New releases of AWS-LC will correspond to a new `0.x.0` version of this crate. Features and/or fixes from AWS-LC
will not be backported to older versions of this crate. We do not recommend taking a direct dependency on this crate.
See our [User Guide](https://aws.github.io/aws-lc-rs/) for guidance on installing build requirements.
[Documentation](https://github.com/aws/aws-lc).
## Build Support
This crate pulls in the source code of AWS-LC to build with it. Bindings for popular platforms are pre-generated.
To generate bindings for platforms where pre-generated bindings aren't available, you can either specify our `bindgen`
feature or install the [bindgen-cli](https://crates.io/crates/bindgen-cli).
### Pregenerated Bindings Availability
Targets
-------------
aarch64_apple_darwin
aarch64_pc_windows_msvc
aarch64_unknown_linux_gnu
aarch64_unknown_linux_musl
i686_pc_windows_msvc
i686_unknown_linux_gnu
x86_64_apple_darwin
x86_64_pc_windows_gnu
x86_64_pc_windows_msvc
x86_64_unknown_linux_gnu
x86_64_unknown_linux_musl
### Use of prebuilt NASM objects
For Windows x86 and x86-64, NASM is required for assembly code compilation. On these platforms,
we recommend that you install [the NASM assembler](https://www.nasm.us/). If NASM is
detected in the build environment *it is used* to compile the assembly files. However,
if a NASM assembler is not available, and the "fips" feature is not enabled, then the build fails unless one of the
following conditions are true:
* You are building for `x86-64` and either:
* The `AWS_LC_SYS_PREBUILT_NASM` environment variable is found and has a value of "1"; OR
* `AWS_LC_SYS_PREBUILT_NASM` is *not found* in the environment AND the "prebuilt-nasm" feature has been enabled.

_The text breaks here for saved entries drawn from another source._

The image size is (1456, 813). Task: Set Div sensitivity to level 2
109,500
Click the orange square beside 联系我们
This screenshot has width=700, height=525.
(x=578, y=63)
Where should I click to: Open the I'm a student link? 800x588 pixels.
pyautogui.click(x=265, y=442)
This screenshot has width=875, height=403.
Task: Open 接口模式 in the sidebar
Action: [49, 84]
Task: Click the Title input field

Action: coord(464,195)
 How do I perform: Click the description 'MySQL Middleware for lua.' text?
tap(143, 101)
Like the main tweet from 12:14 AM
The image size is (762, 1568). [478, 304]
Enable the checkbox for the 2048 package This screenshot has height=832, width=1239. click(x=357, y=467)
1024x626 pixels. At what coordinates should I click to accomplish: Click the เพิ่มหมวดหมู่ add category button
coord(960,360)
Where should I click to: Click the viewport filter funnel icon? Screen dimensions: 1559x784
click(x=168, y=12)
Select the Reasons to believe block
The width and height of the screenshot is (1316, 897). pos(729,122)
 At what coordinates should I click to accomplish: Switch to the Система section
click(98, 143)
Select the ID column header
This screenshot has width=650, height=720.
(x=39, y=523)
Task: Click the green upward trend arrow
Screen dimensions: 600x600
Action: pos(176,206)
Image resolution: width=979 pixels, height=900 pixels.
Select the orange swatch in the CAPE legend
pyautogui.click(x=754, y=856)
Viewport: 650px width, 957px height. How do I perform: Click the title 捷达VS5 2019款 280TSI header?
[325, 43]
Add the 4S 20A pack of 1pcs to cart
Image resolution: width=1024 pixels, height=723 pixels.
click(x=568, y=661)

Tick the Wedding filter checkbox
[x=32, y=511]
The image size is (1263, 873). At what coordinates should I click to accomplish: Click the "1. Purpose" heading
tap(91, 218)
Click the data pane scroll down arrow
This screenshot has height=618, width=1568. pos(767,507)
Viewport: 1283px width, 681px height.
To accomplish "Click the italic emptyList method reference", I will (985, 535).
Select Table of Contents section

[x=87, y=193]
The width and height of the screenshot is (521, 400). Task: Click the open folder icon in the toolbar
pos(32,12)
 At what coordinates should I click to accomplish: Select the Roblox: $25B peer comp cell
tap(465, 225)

If the above cases apply, then the crate provided prebuilt NASM objects will be used for the build. To prevent usage of
prebuilt NASM
objects, install NASM in the build environment and/or set the variable `AWS_LC_SYS_PREBUILT_NASM` to `0` in the build
environment to prevent their use.
#### About prebuilt NASM objects
Prebuilt NASM objects are generated using automation similar to the crate provided pregenerated bindings. See the
repository's
[GitHub workflow configuration](https://github.com/aws/aws-lc-rs/blob/main/.github/workflows/sys-bindings-generator.yml)
for more information.
The prebuilt NASM objects are checked into the repository
and are [available for inspection](https://github.com/aws/aws-lc-rs/tree/main/aws-lc-sys/builder/prebuilt-nasm).
For each PR submitted,
[CI verifies](https://github.com/aws/aws-lc-rs/blob/main/.github/workflows/tests.yml)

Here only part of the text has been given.